Ротмистр отвернулся, закусывая губу.
— Неужели стыдно?
— Не испытывайте моего терпения, — резко бросил офицер.
— Да я бы и рад. Только как? Ты правду слушать не желаешь, а я, парень, лгать не могу. Мне не пристало. Я через такое прошёл, что за свою правду костьми лягу. Знаешь что, давай так. Ты меня подальше в лес отведи да и пристрели. Тебе ж всё равно ничего не будет. Разоблачила ваша треклятая контрразведка замаскировавшегося шпиона и незамедлительно привела суровый, но справедливый приговор в исполнение.
— Как вы можете говорить такое? — возмутился ротмистр. — Есть закон…
— Нет закона, историк. Нет! В прежние времена, при Империи — был. Какой ни плохонький, но имелся. Ты по молодости, может, и не слишком ощущал. Жить тогда было душно. Все готовились к войне с Островами, все чем-то кичились, беспрестанно праздновали великие даты истории, дни памяти всяких там Эранов I и Гартов Непобедимых. Но всё же худо-бедно жилось. А сейчас…
— Мы пережили войну, самую ужасную из всех когда-либо бушевавших на Саракше. Но мы победили. Не просто выжили, а выстояли и победили. Конечно, послевоенный период полон тягот, но мы преодолеем и их. Ведомые Неизвестными Отцами, придём в светлое будущее, как пришли к Великой Победе.
— Да, парень. Здорово тебе в Департаменте общественного здоровья мозги причесали. Чья победа, ротмистр? О чём ты говоришь? Ты же был там, ты всё видел, собственными глазами видел! Где и кого мы победили? Кто вообще мог победить? Кузнец победы, несокрушимый и смертоносный маршал Карс?

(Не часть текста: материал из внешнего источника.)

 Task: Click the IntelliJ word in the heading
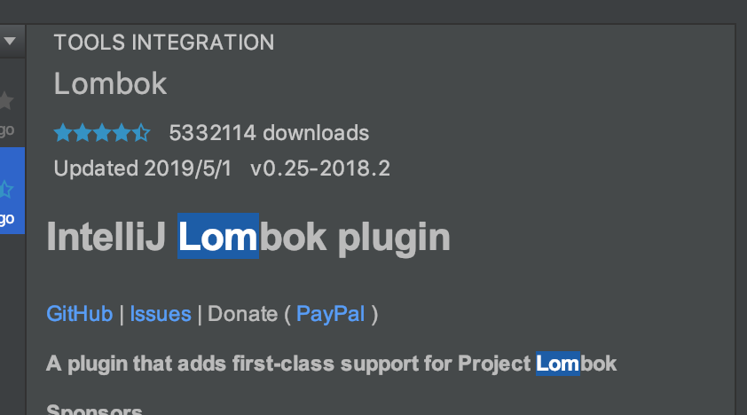point(106,237)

— Дело легионера — стоять насмерть и выполнять приказ командования чётко, безропотно и в срок, — быстро, но не слишком уверенно ответил ротмистр.
Ему вдруг отчего-то вспомнился герцог Карс, прибывший инспектировать остатки его бригады после геройского прорыва и освобождения руин Торнаты. Увешанный орденами толстяк с красным носом пропойцы и слезящимися глазами, совсем не похожий на себя портретного, пыхтя, вылез из автомобиля и, опираясь на руку лощёного адъютанта, побрёл вдоль строя. Было видно, что его удручает эта прогулка, воротит от запаха пота и вида застиранных полевых мундиров.

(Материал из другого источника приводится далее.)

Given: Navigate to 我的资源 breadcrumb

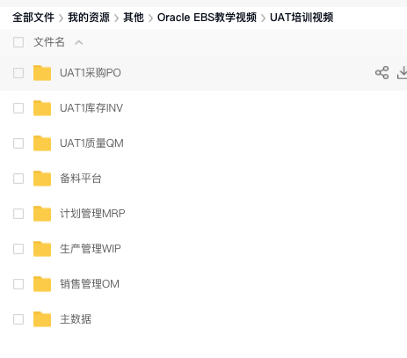Looking at the screenshot, I should pyautogui.click(x=89, y=18).
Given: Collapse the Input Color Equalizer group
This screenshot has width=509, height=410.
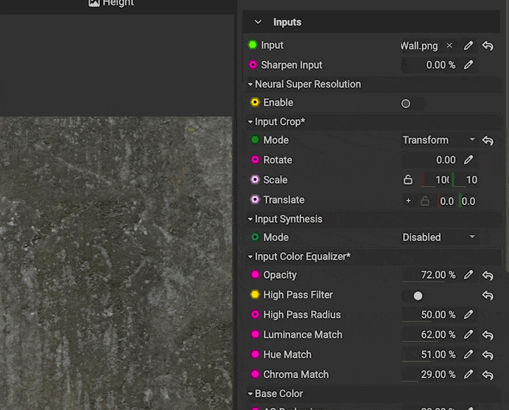Looking at the screenshot, I should 251,257.

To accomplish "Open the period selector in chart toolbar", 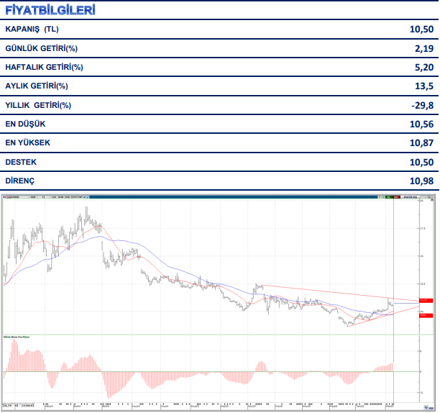I will [x=32, y=196].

Время от времени адъютант что-то шептал на ухо шефу. Тот останавливался, протягивал руку и спустя мгновение прикреплял к чёрно-серому от въевшейся пыли и копоти легионерскому мундиру блестящую медальку с императорским профилем. Когда маршал поравнялся с ним, Тоот вперил в него восхищенный, как положено, взгляд, и это, кажется, смутило и насторожило родича императрицы. Он как-то неловко криво приколол первую в жизни Тоота боевую награду и, подозрительно оглянувшись, побрёл дальше. Но тут, на грех, приветственным салютом выпалила батарея самоходных мортир. Едва грохнул первый залп, маршал нелепо присел. При втором оттолкнул адъютанта и опрометью, тяжело пыхтя, бросился к автомобилю. Вероятно, кто-то из свиты объяснил герцогу, что его, как члена императорской фамилии, встречают пятью орудийными залпами, что противник отброшен за прежнюю границу, что опасаться вражеского артналёта нечего. Поверил маршал или нет, неизвестно, но из машины до конца инспекции так и не вышел. Оставшиеся награды вручал начальник его штаба.

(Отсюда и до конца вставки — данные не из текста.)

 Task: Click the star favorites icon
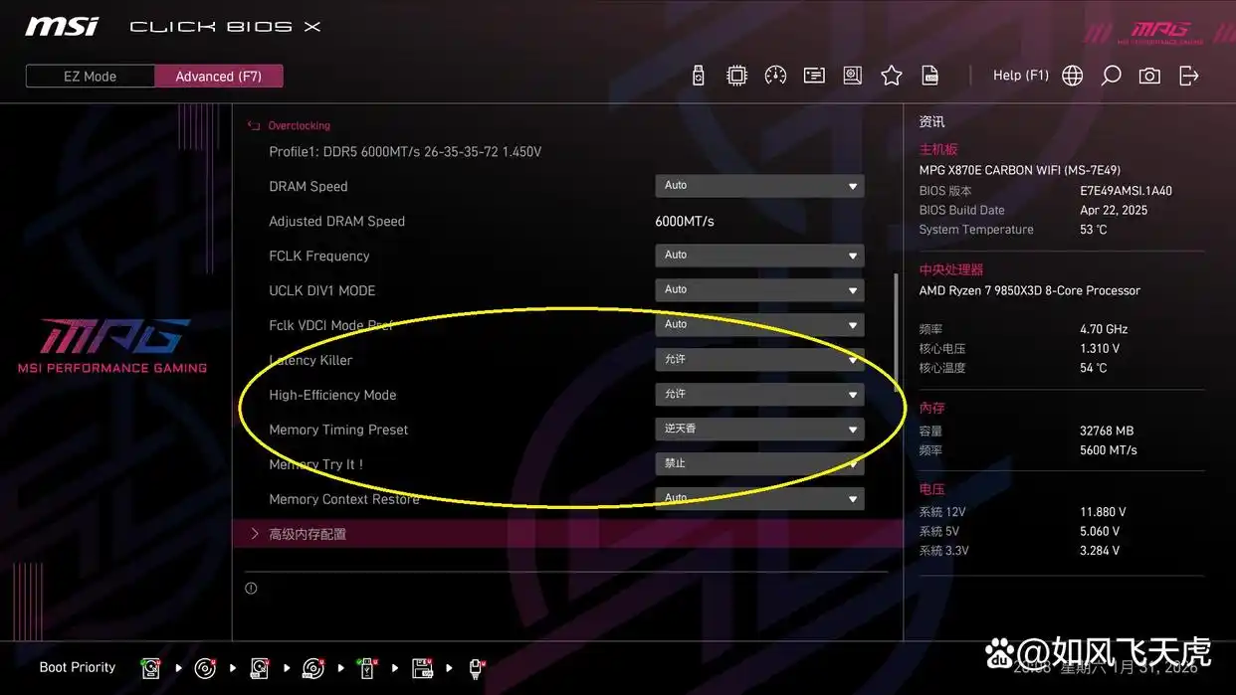(x=892, y=76)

Ротмистр попытался отогнать неприятные воспоминания и вызвать в памяти победное возвращение в столицу, ликующую толпу девушек с цветами. Но сознание предательски подкинуло ему не радостные улыбки и руки с букетами, а уставшие изможденные лица с какой-то странной безысходной опустошенностью во взгляде.
— Неизвестные Отцы спасли наше Отечество, — пробурчал ротмистр.
Среди боёв и сражений минувшей войны не было ни одного такого, которое бы можно было счесть победоносным. Топтания взад-вперёд и многотысячные жертвы изнурили Отечество до предела, а вот выдохнуть военный угар не удаётся и по сию пору. Но ведь победа была! Был заключён мир, а это дорогого стоит!